3. O partido que votou contra a deslocação do presidente da República português à Alemanha, a convite do seu homólogo alemão, tem sessenta deputados. Não consegui apurar quantos assessores trabalham de momento para esses sessenta deputados, mas na legislatura anterior, quando o partido tinha menos dez deputados do que actualmente, já empregava trinta assessores e quatro secretárias. Depreendo, assim, que este partido tem pelo menos noventa e quatro pessoas pagas pelos nossos impostos, que auferem de salários superiores à média dos trabalhadores portugueses, uma vez que o Estado reconhece a grande responsabilidade do cargo que ocupam.
4. Destas cerca de cem pessoas, não houve uma única que lesse as poucas linhas da proposta com atenção, se desse conta do logro e alertasse o grupo parlamentar: "atenção, a proposta que vai ser votada é sobre um convite oficial do presidente da República alemão!". E muito menos que se fosse informar e acrescentasse: "incluindo a participação num evento importante que tem Portugal como país convidado. Atenção, que isto não é sobre beber umas cervejolas num festival gastronómico".
Em suma: o grupo parlamentar deste partido deixou-se confundir com uma questão acessória no texto da proposta e votou contra uma visita oficial a convite do presidente alemão sem que alguém daquela centena de pessoas remuneradas pelo Estado português se tivesse dado ao trabalho de recolher mais informações sobre o que ia a votação.
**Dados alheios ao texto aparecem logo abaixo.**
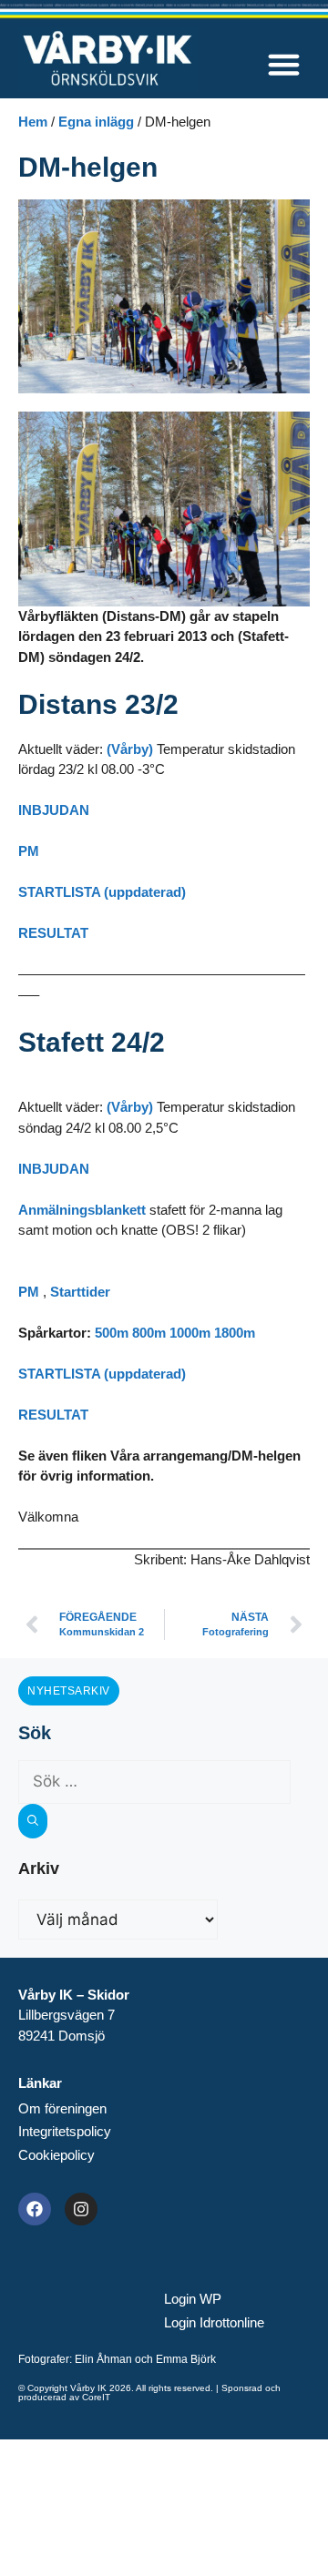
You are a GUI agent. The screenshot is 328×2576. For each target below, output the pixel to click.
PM (28, 851)
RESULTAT (53, 933)
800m (150, 1332)
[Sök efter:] (154, 1781)
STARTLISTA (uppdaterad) (102, 892)
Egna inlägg (96, 121)
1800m (234, 1332)
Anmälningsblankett (82, 1209)
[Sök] (32, 1821)
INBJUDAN (53, 1168)
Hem (32, 121)
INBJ (33, 810)
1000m (189, 1332)
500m (111, 1332)
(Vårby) (130, 749)
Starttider (80, 1291)
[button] (284, 64)
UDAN (69, 810)
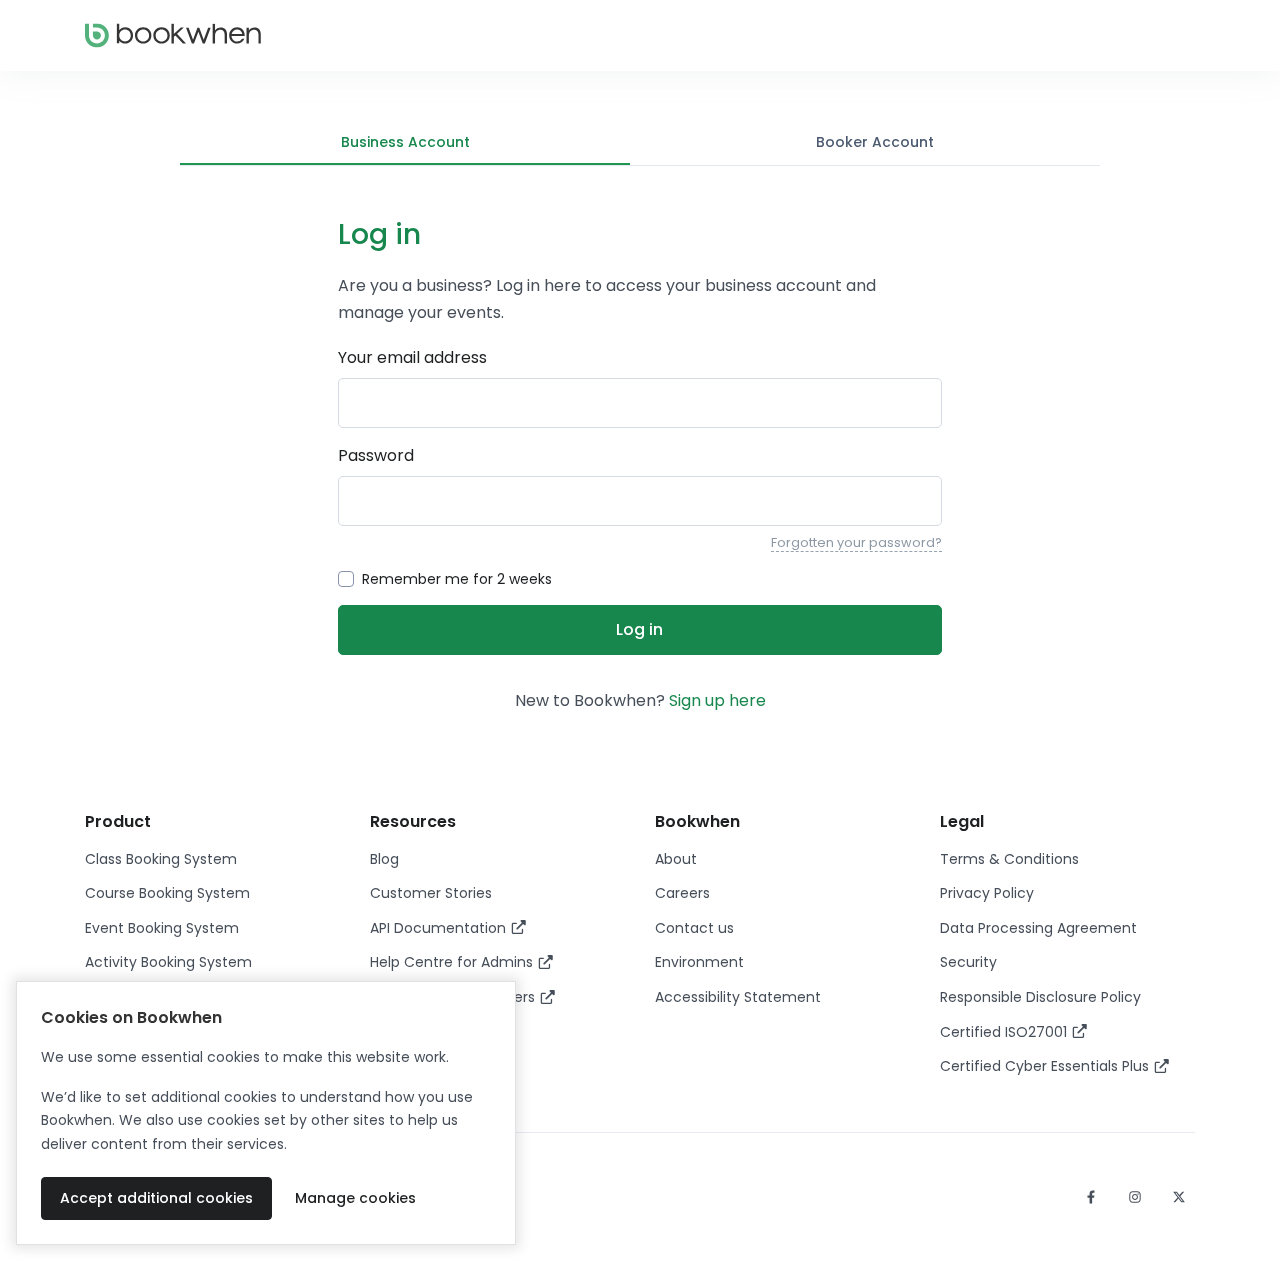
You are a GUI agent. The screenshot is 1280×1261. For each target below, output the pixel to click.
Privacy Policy (987, 893)
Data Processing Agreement (1038, 928)
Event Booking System (162, 928)
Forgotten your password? (856, 542)
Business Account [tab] (405, 142)
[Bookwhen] (173, 35)
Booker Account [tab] (875, 142)
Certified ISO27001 (1005, 1032)
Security (968, 962)
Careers (682, 893)
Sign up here (717, 700)
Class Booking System (161, 859)
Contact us (694, 928)
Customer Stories (431, 893)
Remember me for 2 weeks (457, 579)
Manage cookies (355, 1198)
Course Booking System (167, 893)
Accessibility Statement (738, 997)
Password (376, 455)
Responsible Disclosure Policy (1040, 997)
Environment (699, 962)
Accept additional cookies (156, 1198)
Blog (384, 859)
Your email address (412, 357)
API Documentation (440, 928)
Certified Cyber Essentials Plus (1046, 1066)
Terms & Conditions (1009, 859)
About (676, 859)
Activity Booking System (168, 962)
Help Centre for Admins (453, 962)
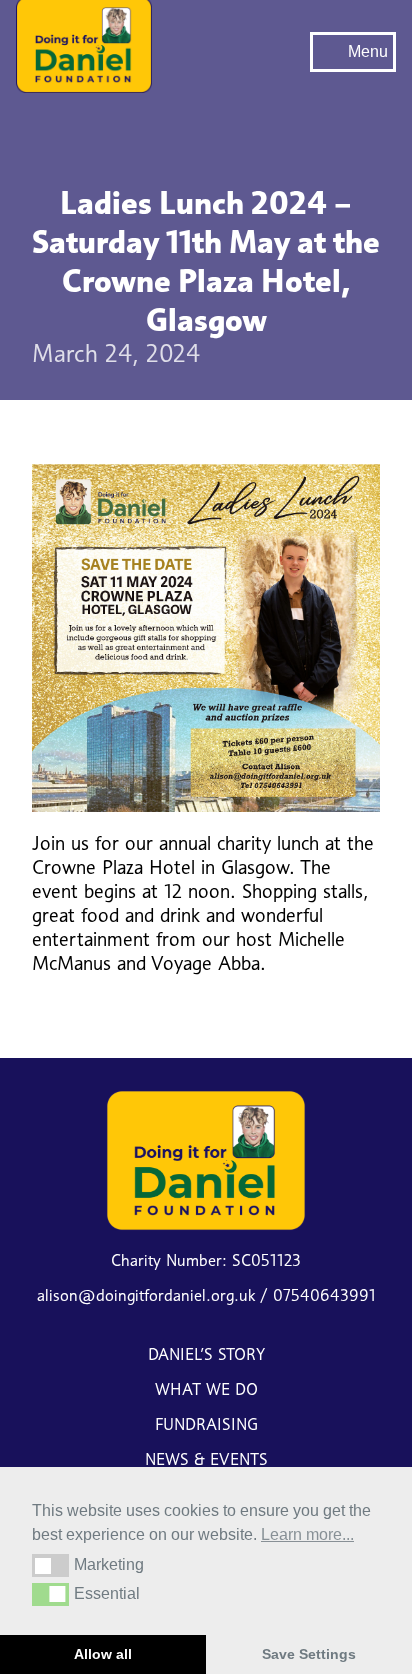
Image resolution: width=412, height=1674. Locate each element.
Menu (368, 51)
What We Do (206, 1389)
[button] (50, 1565)
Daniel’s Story (206, 1354)
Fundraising (206, 1424)
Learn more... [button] (307, 1534)
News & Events (206, 1459)
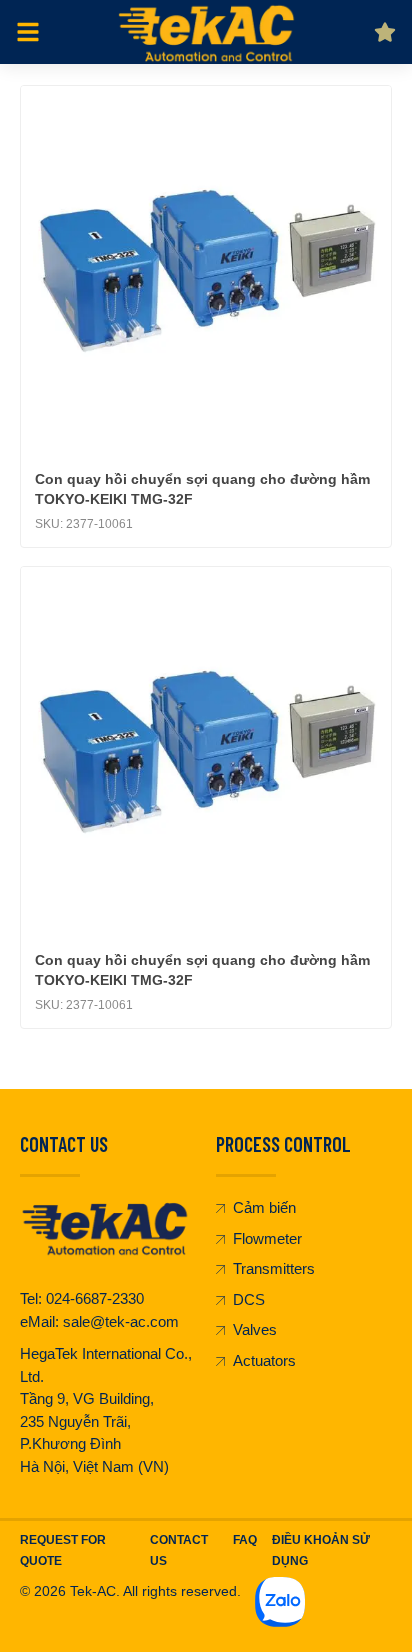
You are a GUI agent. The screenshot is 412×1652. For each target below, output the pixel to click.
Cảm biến (264, 1207)
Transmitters (274, 1268)
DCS (249, 1299)
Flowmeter (267, 1238)
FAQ (245, 1540)
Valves (255, 1329)
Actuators (264, 1360)
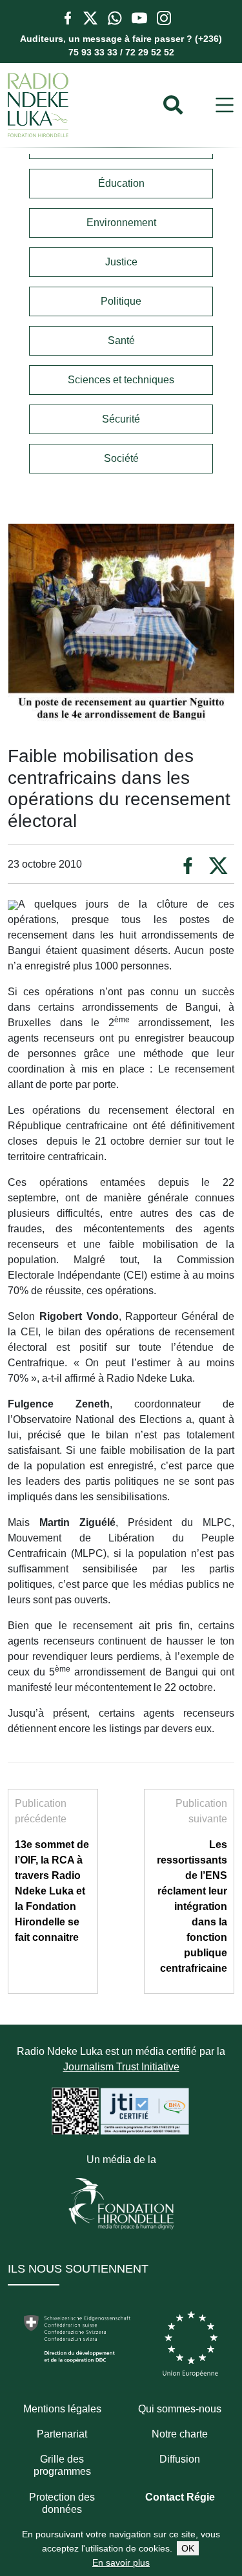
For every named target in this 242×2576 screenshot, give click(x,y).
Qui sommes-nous (179, 2408)
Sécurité (121, 419)
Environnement (121, 222)
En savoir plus (121, 2562)
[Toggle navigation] (224, 105)
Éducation (121, 183)
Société (121, 458)
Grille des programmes (62, 2465)
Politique (121, 301)
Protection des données (62, 2503)
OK (187, 2548)
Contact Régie (180, 2497)
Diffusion (179, 2459)
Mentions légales (62, 2408)
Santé (121, 340)
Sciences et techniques (121, 379)
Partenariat (62, 2433)
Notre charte (180, 2433)
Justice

Fica a pergunta: é assim que os deputados deste partido trabalham no Parlamento português? É com este fraco sentido de responsabilidade e esta falta de seriedade no cumprimento das suas funções que vão "limpar Portugal"? Fica uma hipótese: de tanto repetirem os seus chavões populistas contra os políticos e o sistema, acabam por acreditar que o sistema político português é realmente como eles dizem, e que seria natural um presidente da República deslocar-se a outro país com todo o aparato de Estado apenas para beber umas cervejas. De tanto repetirem os seus chavões, perderam a noção da realidade.
12 setembro 2025
era bom que trocássemos umas ideias sobre o assunto
11 setembro 2025
saber distinguir entre cidadãos e carne picada
09 setembro 2025
o ponto de viragem no retrovisor
Fim das férias, e regresso a Berlim e aos noticiários alemães. O primeiro que vi, o Heute Journal de domingo, dia 7.9., analisava a actual situação política nos EUA. Partilho o filme, com esta tradução rapidíssima:
0:00 -- Um rei - é assim que Trump se apresenta - publica esta imagem nas redes sociais. "Long live the king", um rei que governa como lhe apetece. Trump: "Tenho o direito de fazer o que quiser, sou o presidente dos Estados Unidos." Na realidade, a Constituição impõe limites ao poder do presidente, prevê a separação de poderes. O presidente está sob o controlo do Parlamento e da Justiça. Mas Trump estica os limites até um ponto de ruptura. Será que a América chegou a um ponto de viragem? 0:31 -- Prof. Laurence Tribe, antigo professor de Direito Constitucional em Harvard: "Penso que já chegámos ao principal ponto de viragem, e já fomos além dele. Falo do sistema de checks and balances. Já não dispomos dele, as barreiras de protecção estão a ceder. A Democracia não morre num momento preciso. Não faz sentido procurar um ponto de viragem, como se em algum momento houvesse uma linha vermelha a atravessar. É mais uma zona vermelha que uma linha vermelha. E já nos encontramos em plena zona vermelha.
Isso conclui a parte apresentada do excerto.